*** Opening of Task input ***

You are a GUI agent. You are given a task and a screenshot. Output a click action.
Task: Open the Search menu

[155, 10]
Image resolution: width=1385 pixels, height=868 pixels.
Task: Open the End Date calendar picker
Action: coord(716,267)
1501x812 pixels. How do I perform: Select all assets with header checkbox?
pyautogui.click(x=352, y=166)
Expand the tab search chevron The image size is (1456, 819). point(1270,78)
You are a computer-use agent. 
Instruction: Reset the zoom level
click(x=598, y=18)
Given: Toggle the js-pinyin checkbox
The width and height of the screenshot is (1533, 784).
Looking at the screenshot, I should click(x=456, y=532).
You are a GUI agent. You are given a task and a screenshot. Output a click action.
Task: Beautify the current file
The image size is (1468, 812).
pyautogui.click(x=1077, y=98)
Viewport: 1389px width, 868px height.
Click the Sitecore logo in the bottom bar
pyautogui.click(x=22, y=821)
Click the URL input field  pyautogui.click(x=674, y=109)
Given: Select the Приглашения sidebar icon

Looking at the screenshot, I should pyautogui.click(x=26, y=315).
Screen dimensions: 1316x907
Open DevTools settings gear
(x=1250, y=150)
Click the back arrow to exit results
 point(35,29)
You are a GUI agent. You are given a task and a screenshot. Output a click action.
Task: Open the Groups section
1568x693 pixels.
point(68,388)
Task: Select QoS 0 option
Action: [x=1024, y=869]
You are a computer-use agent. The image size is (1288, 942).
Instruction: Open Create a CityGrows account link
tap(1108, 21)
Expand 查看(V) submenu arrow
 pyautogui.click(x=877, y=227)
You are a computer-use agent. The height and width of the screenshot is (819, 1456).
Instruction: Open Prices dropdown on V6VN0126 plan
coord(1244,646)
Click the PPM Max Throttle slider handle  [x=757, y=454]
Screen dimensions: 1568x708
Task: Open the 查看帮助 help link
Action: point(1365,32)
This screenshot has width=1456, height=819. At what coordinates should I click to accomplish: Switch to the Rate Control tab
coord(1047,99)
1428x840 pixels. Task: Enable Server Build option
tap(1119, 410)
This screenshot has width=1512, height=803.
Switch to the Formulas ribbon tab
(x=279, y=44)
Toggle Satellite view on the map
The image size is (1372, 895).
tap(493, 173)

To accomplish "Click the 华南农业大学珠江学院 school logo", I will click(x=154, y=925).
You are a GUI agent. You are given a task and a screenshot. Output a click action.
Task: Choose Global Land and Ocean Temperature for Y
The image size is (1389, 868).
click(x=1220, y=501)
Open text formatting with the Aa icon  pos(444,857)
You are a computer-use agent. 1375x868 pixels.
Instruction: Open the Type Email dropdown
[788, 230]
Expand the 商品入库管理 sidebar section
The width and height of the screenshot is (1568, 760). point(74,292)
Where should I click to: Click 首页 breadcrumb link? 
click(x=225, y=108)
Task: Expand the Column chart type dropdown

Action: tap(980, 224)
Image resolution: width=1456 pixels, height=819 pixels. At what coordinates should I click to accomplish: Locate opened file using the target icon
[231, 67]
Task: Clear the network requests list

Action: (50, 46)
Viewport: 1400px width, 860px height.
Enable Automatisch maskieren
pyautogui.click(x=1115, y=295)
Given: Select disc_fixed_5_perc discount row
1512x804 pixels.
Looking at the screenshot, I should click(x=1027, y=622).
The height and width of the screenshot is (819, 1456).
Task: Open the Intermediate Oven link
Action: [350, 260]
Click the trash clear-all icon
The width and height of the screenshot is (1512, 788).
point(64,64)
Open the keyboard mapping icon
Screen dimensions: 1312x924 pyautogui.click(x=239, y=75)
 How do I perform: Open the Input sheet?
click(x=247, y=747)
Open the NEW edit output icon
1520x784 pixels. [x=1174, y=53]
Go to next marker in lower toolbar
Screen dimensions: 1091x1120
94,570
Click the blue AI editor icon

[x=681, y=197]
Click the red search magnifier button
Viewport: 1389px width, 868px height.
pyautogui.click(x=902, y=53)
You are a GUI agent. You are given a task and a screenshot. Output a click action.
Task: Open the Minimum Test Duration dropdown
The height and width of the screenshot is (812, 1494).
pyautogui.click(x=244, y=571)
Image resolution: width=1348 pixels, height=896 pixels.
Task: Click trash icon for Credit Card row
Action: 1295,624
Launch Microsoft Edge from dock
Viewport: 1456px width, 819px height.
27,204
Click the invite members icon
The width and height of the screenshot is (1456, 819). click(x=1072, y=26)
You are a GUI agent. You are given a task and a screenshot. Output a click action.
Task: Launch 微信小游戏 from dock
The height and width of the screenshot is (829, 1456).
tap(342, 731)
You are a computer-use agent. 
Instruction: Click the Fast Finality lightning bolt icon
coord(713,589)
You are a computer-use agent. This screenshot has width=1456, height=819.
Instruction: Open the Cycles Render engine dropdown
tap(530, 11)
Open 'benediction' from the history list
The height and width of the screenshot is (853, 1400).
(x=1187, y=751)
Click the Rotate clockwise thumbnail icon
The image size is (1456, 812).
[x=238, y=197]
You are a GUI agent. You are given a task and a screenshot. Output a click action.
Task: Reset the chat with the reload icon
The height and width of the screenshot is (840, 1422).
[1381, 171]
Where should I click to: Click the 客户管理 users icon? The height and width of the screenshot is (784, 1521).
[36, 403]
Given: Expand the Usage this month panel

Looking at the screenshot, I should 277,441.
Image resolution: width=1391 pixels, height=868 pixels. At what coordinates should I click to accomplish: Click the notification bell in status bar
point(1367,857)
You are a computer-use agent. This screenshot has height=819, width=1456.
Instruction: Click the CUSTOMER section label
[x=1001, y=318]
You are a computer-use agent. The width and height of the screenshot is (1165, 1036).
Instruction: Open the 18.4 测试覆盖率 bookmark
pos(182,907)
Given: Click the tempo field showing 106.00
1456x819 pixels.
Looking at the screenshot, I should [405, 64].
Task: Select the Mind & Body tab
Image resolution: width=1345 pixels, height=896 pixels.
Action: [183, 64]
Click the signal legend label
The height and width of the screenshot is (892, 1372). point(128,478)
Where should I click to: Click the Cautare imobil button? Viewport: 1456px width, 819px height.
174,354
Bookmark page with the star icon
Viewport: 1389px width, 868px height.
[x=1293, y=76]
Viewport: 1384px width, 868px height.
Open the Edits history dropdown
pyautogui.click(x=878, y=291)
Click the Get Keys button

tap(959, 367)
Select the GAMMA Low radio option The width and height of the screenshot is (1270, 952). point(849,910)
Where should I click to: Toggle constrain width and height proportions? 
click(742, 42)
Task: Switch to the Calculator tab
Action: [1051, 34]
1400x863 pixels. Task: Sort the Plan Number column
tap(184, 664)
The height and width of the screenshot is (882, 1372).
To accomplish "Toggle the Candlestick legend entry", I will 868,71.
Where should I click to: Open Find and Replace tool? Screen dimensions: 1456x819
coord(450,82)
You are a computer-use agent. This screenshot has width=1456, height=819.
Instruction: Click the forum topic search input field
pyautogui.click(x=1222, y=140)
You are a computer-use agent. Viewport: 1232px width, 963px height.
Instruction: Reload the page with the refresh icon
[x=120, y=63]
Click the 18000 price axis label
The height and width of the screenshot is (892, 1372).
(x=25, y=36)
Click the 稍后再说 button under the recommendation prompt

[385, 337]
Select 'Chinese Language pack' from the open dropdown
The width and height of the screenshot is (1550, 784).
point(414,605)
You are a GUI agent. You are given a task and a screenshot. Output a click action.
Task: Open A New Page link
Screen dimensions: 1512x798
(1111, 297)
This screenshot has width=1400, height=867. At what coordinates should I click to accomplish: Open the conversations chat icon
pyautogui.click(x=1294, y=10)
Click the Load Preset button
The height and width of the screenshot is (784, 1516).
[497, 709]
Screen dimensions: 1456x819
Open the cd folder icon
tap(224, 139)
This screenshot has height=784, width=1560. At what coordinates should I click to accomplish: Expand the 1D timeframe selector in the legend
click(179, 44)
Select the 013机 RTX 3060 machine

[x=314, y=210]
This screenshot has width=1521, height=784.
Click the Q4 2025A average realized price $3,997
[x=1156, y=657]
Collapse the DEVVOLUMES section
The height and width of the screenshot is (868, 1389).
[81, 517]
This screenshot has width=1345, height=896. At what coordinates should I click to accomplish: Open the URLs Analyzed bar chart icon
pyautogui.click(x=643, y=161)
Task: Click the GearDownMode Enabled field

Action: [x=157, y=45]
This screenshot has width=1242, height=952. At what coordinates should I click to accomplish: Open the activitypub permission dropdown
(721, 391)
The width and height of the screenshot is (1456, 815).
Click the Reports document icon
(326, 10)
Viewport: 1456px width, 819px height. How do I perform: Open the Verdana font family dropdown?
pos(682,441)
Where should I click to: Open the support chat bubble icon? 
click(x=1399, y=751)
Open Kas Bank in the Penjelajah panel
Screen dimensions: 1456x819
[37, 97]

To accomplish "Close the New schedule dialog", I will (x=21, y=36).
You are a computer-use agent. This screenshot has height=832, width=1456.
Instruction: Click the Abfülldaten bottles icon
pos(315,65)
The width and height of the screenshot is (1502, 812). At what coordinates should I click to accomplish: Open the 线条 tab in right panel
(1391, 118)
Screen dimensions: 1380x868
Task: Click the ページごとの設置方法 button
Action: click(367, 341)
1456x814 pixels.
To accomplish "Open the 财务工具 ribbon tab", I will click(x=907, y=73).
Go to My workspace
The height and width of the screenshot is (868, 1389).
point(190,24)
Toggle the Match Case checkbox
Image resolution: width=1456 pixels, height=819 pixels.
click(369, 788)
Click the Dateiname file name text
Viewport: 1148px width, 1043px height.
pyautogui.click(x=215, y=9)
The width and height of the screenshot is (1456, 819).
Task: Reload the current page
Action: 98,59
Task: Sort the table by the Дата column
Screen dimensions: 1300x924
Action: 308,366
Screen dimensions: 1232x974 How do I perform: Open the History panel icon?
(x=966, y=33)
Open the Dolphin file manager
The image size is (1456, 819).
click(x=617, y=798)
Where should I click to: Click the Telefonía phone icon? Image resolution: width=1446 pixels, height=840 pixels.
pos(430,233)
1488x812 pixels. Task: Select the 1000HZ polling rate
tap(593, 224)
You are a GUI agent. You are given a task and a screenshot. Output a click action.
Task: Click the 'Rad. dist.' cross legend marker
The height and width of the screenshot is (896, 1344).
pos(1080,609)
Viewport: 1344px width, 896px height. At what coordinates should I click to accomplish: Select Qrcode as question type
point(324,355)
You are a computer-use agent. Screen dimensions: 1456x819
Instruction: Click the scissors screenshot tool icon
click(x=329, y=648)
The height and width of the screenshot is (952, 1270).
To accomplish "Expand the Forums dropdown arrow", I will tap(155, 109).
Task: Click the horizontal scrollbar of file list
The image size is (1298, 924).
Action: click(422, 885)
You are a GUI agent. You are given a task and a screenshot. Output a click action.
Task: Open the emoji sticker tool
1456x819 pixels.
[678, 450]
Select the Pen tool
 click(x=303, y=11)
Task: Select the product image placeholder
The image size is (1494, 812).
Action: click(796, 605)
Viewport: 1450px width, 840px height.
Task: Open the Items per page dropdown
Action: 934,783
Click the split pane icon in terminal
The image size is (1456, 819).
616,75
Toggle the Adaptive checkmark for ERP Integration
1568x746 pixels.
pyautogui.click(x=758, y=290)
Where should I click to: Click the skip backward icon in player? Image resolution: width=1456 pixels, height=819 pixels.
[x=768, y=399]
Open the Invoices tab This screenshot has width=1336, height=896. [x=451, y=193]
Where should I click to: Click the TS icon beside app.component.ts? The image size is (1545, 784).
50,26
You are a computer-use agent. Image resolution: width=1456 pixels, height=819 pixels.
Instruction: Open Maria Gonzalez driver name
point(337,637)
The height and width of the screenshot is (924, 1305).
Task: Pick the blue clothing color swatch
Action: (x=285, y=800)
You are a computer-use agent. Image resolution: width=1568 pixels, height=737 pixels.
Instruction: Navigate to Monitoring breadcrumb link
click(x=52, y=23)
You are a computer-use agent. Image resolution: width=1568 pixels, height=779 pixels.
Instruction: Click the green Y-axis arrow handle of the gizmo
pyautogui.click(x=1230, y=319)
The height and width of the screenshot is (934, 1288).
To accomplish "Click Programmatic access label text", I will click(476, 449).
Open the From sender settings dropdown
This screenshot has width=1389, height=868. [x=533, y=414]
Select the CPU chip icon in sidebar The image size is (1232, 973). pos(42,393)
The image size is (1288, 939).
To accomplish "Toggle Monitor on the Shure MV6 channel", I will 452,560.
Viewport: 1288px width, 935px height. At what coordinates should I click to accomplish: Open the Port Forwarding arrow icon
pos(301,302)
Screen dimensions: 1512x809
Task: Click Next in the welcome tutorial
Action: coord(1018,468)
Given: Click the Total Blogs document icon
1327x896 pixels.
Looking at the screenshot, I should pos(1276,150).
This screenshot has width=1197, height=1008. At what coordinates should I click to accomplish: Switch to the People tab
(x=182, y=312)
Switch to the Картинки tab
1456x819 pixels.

*** Close of Task input ***

- Brief
From the listing above, collect every line that mentions the word "text".

- Exercise answer
Open text formatting with the Aa icon  pos(444,857)
Click the Dateiname file name text
To accomplish "Click Programmatic access label text", I will click(476, 449).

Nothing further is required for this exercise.